= SUPPLIED PASSAGE =
All my children have had some through school religious instructions, which I am sure will do them no harm, and I have purposely mentioned God in their lives often. ‘Good night, God Bless and Sweet Dreams” will be remembered by them all as a ‘Daddyism’ of mine. I have also encouraged them to say prayers as I still do very often, usually when I go to bed.
I saw my father find religion again six months before he died and those who don’t find it do not seem to die peacefully. He had lost his faith during the war because he saw too much devastation and death. We would all like to think that we will see our loved ones again in another life and just because we can’t prove it, doesn't mean we shouldn't wish for it. It helps me prepare for death at least; the thought that I will see my Mum and Dad again and eventually be joined by all those loved ones I leave behind.
Sunday school picnics were a real event on the annual calendar. We would meet at the church and walk in classes to Toowong Memorial park. I remember the big tents all set up, egg and spoon, sack, and three-legged races and the prizes for all. We had lots to eat and drink and everything was served on enamel plates and drinks poured from enamel teapots. We would get some cardboard and slide down the steep slopes of the park where West’s Rugby Union is now situated.
Going to Sunday school each week and keeping the money intended for the church plate to buy lollies on the way home, were some of my better memories of those days. Then more play with friends on the way home and into the backyard for the weekend finale. Mum and Dad would always have friends over Sunday morning while we were away and it was exciting to arrive home to find a couple of Aunties and Uncles visiting and delicious ‘pillow’ biscuits or ‘Ice Vo-Vos’s on a plate in the kitchen.
We never went anywhere else as there was no car and few people visited us, as our relatives were country folk from the Monto region, near Bundaberg. We visited them maybe twice in all those years as we had too many children to stay with them. Uncle Ted Neuman stayed with us one time as he was receiving hospital treatment and after wearing out his welcome somewhat was told so by brother Rod. We were siting having a farewell dinner when Uncle Ted said to Rod, “Well I suppose you will be glad I am going tomorrow Rod,” and he replied, “No Uncle Ted but Mum and Dad will be”. The innocence of youth.
Such innocent but definitely conservative times they were, encouraging everyone to ‘toe the line’ and be part of the status quo or risk being ostracised. Be a good boy, do your jobs around the house, do well at school, behave yourself and don’t cause your family any embarrassment was the message loud and clear. Be seen and not heard when adults are around and do what you were told at all times. There was little creativity and even less innovation. I was a good boy, son, brother and friend.
We had our rituals though, and one was listening to the radio. Before television, we used to sit and listen to ‘Greenbottle’ and ‘Dave and Dad’ which were two of the many serials on at night. You had to look up the radio shows in the newspaper just as we now do for TV, and Mum and Dad would listen to the game shows and then we had our shows before we went to bed. Homework had to be done before the show or you missed out.

= RECORD SET =

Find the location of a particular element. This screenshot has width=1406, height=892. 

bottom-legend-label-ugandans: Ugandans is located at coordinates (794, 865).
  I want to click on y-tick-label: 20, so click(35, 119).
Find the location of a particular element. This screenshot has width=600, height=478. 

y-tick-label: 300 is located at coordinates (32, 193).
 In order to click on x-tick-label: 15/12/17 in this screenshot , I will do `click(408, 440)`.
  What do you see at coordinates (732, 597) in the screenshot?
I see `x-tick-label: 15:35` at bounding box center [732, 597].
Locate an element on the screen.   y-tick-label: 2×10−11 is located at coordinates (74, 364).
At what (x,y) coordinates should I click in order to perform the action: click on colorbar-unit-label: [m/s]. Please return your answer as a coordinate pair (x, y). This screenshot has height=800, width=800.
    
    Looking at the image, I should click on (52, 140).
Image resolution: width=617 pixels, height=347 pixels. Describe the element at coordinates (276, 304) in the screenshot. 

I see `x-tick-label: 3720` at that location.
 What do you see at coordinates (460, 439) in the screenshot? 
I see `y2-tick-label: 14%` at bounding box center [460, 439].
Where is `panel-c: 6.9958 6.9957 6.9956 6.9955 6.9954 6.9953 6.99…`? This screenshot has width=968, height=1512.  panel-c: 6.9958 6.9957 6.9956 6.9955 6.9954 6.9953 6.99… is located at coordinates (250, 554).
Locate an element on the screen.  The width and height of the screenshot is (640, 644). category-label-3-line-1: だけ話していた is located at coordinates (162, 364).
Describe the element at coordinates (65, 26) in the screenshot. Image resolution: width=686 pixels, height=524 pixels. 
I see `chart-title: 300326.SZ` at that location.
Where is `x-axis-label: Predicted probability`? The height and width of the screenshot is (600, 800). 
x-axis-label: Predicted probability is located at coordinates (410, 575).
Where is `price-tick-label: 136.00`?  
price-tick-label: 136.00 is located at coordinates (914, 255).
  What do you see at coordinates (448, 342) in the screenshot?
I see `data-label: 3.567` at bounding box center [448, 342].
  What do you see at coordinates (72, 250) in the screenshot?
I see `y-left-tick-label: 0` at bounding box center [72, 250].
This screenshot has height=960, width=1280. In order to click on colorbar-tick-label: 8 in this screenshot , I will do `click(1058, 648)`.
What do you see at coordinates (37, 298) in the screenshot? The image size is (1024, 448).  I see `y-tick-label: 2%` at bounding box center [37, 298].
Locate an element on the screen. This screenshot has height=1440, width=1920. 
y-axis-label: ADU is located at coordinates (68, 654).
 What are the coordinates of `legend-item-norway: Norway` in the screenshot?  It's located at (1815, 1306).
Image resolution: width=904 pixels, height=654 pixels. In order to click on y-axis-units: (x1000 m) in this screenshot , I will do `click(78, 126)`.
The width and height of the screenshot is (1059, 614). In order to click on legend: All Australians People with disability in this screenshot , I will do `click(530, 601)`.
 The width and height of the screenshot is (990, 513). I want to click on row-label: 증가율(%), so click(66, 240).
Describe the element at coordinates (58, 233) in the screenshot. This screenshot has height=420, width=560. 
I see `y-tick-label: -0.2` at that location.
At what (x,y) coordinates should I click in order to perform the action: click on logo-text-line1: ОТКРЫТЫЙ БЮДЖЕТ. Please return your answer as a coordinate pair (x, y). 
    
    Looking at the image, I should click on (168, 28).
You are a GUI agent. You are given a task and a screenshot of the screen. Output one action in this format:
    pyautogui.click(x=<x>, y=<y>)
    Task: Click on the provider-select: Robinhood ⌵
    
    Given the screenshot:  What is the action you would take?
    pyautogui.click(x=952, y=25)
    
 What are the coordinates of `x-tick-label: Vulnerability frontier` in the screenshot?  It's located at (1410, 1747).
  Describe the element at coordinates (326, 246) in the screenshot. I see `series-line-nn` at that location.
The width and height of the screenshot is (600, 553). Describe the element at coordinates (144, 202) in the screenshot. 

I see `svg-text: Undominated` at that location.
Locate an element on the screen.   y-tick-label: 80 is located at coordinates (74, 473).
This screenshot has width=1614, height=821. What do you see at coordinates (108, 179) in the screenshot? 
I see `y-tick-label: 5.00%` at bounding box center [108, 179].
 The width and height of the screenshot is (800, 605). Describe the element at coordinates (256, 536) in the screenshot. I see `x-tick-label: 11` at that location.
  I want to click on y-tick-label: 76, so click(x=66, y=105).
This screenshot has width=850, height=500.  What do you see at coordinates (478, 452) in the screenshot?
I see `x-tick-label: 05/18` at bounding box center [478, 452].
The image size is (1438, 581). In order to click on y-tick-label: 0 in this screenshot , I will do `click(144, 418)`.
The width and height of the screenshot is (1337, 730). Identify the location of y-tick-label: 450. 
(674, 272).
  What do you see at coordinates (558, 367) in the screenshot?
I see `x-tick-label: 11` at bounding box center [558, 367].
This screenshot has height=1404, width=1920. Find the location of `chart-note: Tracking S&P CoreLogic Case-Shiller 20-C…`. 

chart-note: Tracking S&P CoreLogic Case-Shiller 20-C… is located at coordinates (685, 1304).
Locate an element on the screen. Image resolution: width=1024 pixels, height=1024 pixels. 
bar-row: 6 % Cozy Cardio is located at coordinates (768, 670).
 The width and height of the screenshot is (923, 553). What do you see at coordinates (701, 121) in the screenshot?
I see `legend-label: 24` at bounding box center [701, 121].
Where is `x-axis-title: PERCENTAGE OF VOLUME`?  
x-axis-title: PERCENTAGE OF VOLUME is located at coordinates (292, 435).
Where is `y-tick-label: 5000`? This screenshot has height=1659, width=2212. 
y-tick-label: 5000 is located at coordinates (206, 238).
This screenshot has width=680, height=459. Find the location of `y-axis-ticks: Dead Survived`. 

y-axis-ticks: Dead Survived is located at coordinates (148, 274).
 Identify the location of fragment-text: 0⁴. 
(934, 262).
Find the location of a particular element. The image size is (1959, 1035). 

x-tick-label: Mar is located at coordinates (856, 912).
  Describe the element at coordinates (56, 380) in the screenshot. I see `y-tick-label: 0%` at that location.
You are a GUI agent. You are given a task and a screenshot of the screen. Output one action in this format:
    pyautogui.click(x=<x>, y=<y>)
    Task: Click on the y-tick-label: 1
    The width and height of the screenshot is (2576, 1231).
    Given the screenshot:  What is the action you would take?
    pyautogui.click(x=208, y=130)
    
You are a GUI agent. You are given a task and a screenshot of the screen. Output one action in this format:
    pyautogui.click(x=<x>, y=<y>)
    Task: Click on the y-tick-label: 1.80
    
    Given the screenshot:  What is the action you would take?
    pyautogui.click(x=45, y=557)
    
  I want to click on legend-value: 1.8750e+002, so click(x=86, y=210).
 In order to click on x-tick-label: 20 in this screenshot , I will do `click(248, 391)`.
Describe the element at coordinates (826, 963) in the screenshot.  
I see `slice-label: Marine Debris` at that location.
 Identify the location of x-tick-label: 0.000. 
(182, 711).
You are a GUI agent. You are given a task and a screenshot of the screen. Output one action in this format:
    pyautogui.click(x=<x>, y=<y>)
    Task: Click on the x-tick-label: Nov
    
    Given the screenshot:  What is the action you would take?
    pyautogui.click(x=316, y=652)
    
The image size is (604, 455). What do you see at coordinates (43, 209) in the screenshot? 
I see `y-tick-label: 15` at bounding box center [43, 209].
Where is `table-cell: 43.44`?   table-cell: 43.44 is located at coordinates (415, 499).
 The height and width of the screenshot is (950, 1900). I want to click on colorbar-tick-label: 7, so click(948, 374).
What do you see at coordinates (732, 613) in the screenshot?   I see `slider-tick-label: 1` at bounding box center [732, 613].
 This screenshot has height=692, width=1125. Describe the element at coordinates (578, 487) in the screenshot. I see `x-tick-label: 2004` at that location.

= TASK LIST =
a - Reproduce the childhood recollections starting with "We never went" and going on through "innocence of youth.", swapping "Uncle Ted" for "Uncle Edward" wherever it occurs.
b - List every kind of race the childhood recollections mention at the Sunday school picnics.

= EXERCISE SOLUTIONS =
a -
We never went anywhere else as there was no car and few people visited us, as our relatives were country folk from the Monto region, near Bundaberg. We visited them maybe twice in all those years as we had too many children to stay with them. Uncle Edward Neuman stayed with us one time as he was receiving hospital treatment and after wearing out his welcome somewhat was told so by brother Rod. We were siting having a farewell dinner when Uncle Edward said to Rod, “Well I suppose you will be glad I am going tomorrow Rod,” and he replied, “No Uncle Edward but Mum and Dad will be”. The innocence of youth.

b - Egg and spoon, sack, three-legged